Bodhisattva Padmapani

Bodhisattva Padmapani, Mural Painting, Late Fifth Century, Ajanta Cave One, India

This extraordinary mural painting of Bodhisattva Padmapani survives from early medieval India, likely dated to 477 AD, and is preserved in the interior of the rock-cut Buddhist monastery of Ajanta. It provides the earliest visual evidence of elaborate crowns being worn as signifiers of both princely and divine status. The crowns depicted are the antecedents of those used in Buddhist ritual today by the Vajracharya priests in Nepal.

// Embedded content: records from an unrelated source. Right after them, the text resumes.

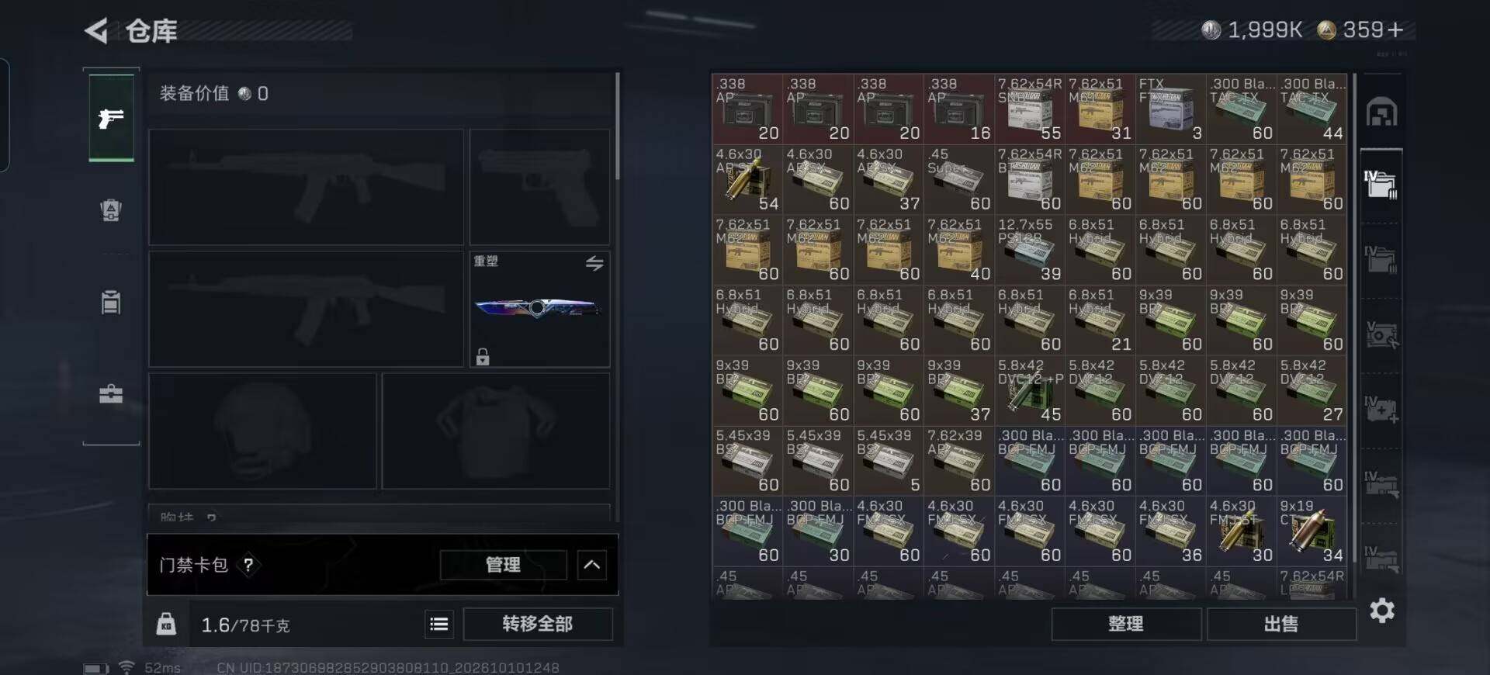Open the selected ammo box container icon
Screen dimensions: 1490x675
coord(1381,185)
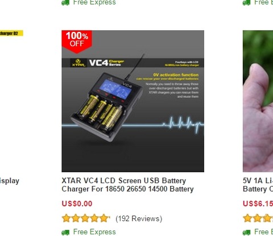Click the green truck icon beside Free Express below the reviews
Viewport: 273px width, 236px height.
(65, 232)

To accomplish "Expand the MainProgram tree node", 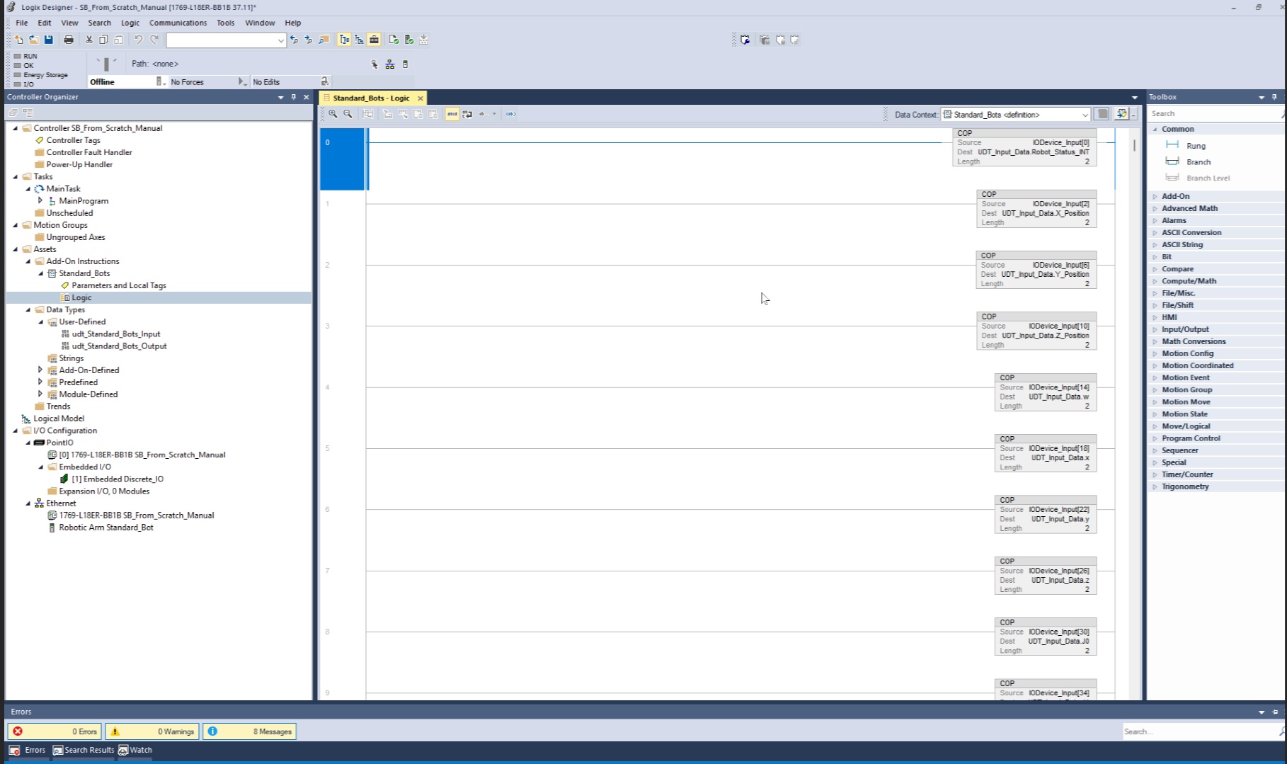I will pos(40,201).
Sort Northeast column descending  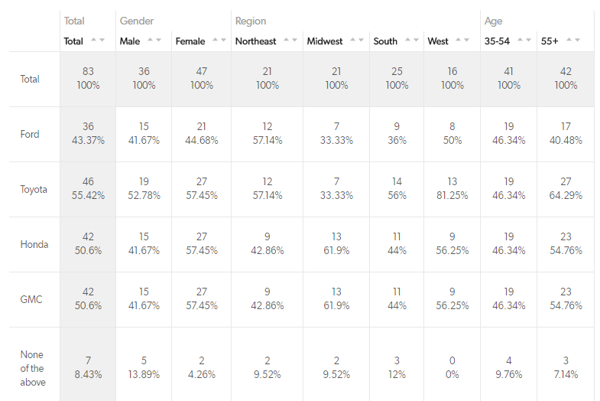pyautogui.click(x=294, y=40)
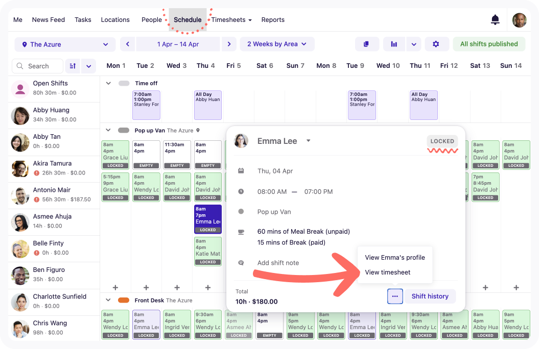Click the All shifts published badge
Image resolution: width=539 pixels, height=349 pixels.
pos(489,44)
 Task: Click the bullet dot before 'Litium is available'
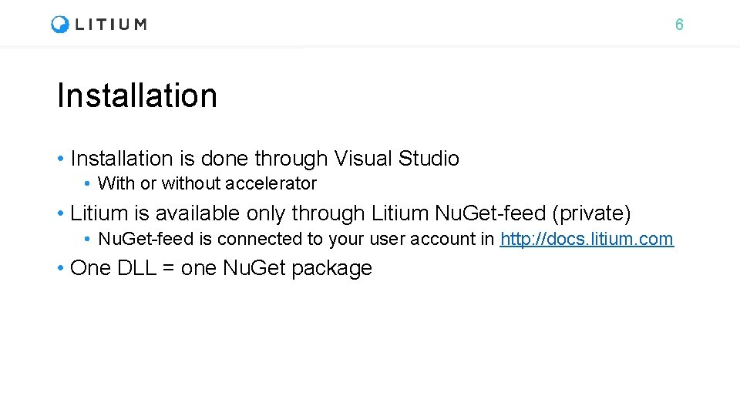point(61,213)
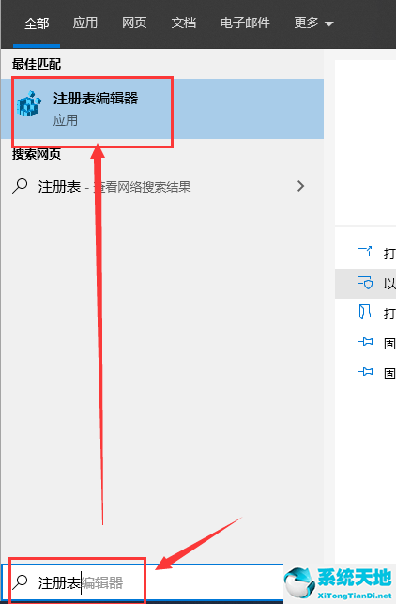
Task: Open the 注册表编辑器 best match result
Action: [x=161, y=109]
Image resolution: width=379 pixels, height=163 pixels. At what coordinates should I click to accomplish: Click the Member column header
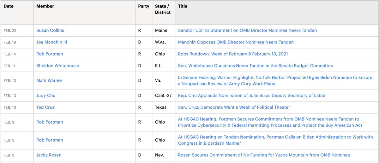tap(45, 6)
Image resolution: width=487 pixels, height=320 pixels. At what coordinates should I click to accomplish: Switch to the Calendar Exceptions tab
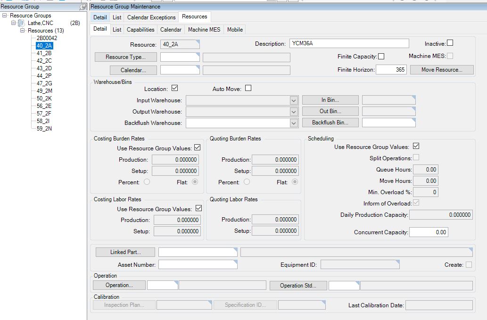[151, 17]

The Ajanta Caves system has been described by the government Archaeological Survey of India as “the finest surviving examples of Indian art, particularly painting,” and consists of about 30 rock-cut Buddhist cave monuments dating from approximately the 2nd century BCE to about 480 or 650 CE.

In Buddhism, Avalokiteśvara, also known as Padmapain, is the Bodhisattva who embodies the compassion of all Buddhas. He is depicted and portrayed in different cultures as either male or female. An English translation of the Bodhisattva’s name, Avalokiteśvara, means “the lord who gazes down at the world”.

This segment from Helen Gardner’s 2009 “Art Through the Ages: Non-Western Perspectives”, originally published in 1926,  describes the scene shown:

“The Bodhisattva Padmapani sits among a crowd of devotees, both princesses and commoners. With long, dark hair handing down below a jeweled crown, he stands holding his attribute, a blue lotus flower, in his right hand. […] The artist has carefully considered the placement of the painting in the cave. The bodhisattva gazes downward at worshipers passing through the entrance to the shrine on their way to the rock-cut Buddha image in a cell at the back of the cave.”

Note: There is very limited lighting done inside the caves to protect the paintings from heat and no flash allowed.